----- Provided passage
Williams announced Saturday that he was temporarily leaving "NBC Nightly News" just a few days after admitting that the story he related several times on TV -- that he was on board a helicopter in Iraq that was hit by rocket-propelled grenades -- was not in fact what happened, but that he was actually on another chopper that arrived an hour after the one that was hit.

His confession, which he was forced to make after a flight engineer who was traveling on the helicopter that was attacked questioned his story on Facebook, has in turn led to a meticulous scrutiny of his career.

"I don't know what screwed up in my mind that caused me to conflate one aircraft from the other," he told his TV audience Feb 4 in making a public apology for telling a story that was not true.

"I guess I had assumed that all of the airframes took some damage because we all went down," he said in an interview with the military newspaper Stars and Stripes.

But the fake Iraq story turns out not to be the only controversial episode in his career.

In 2005, for example, he said he saw a body floating in front of the hotel where he was staying in New Orleans after Hurricane Katrina struck. For that news coverage, NBC won a Peabody Prize, the TV and radio equivalent of a Pulitzer.

But the manager of the Ritz Carlton where he stayed said that neither she nor any of the hotel's employees saw a body floating near the building, located in a neighbourhood that largely escaped the widespread flooding.

Added to that episode were Williams' statements about a suicide in New Orleans' Superdome Stadium after Katrina.

The 55-year-old anchor said in a 2005 documentary that he had not witnessed the tragedy, a story he changed last year, saying that he had indeed seen a man throw himself off the highest part of the stadium.

NBC has reacted with surprise to these revelations and says it has opened an investigation into the misleading stories.

But The New York Times columnist Maureen Dowd said in an article published last weekend: "NBC executives were warned a year ago that Brian Williams was constantly inflating his biography", and it even got to the point where "it was a joke in the news division."
----------
----- Supplied records
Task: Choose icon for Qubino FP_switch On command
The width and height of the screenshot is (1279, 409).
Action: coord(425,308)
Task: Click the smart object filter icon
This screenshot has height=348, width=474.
----------
----- Supplied records
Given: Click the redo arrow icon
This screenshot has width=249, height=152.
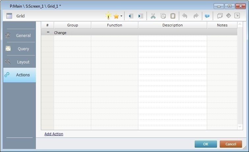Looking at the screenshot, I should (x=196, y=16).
----------
List every named place that appears in the article about Brian Williams. The records come from a different source than the text.

Reply to the task
Iraq, New Orleans, the Ritz Carlton, Superdome Stadium